** Excerpt to read **
== Segment start ==
Prior works

A survey of NMF implementations and where sparseNMF sits among them. The motivation: every existing NMF library either makes you densify the input (memory-prohibitive at modern bio-data scale) or runs only on CPU (throughput-prohibitive). This page is the deeper “why” behind the README’s two-paragraph pitch.


Classic implementations

scikit-learn — sklearn.decomposition.NMF

Reference implementation; multiplicative updates and coordinate descent solvers, well-tested. Limitation: input is densified to a NumPy ndarray internally for many code paths, so a 100k × 30k sparse matrix at 0.5 % density (~15 M non-zeros) explodes to a ~12 GB dense float32 array before the first iteration runs.

nimfa — https://github.com/marinkaz/nimfa

Pure-Python multi-algorithm NMF library (LSNMF, BMF, BD, ICM, …). Wide algorithm coverage and great for methods research, but no GPU path and again densifies internally for sparse inputs.
== Segment end ==
Rows drawn from a collection
== Segment start ==
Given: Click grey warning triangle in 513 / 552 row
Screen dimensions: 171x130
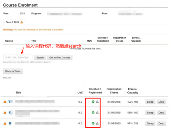Looking at the screenshot, I should [x=97, y=123].
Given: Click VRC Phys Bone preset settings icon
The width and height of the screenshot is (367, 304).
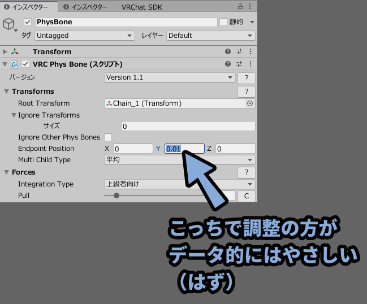Looking at the screenshot, I should (239, 64).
== Segment end ==
** What to work on **
1. In the NMF survey, how large does the dense float32 array become for the 100k × 30k sparse matrix in the scikit-learn example?
2. Please rename "well-tested" to "thoroughly tested" in the part of the NMF survey that opens with the words "Reference implementation; multiplicative" and closes with "first iteration runs.", and write that part out.
These rows have no connection to the NMF survey.

** Solutions to the problems **
1. About 12 GB.

2.
Reference implementation; multiplicative updates and coordinate descent solvers, thoroughly tested. Limitation: input is densified to a NumPy ndarray internally for many code paths, so a 100k × 30k sparse matrix at 0.5 % density (~15 M non-zeros) explodes to a ~12 GB dense float32 array before the first iteration runs.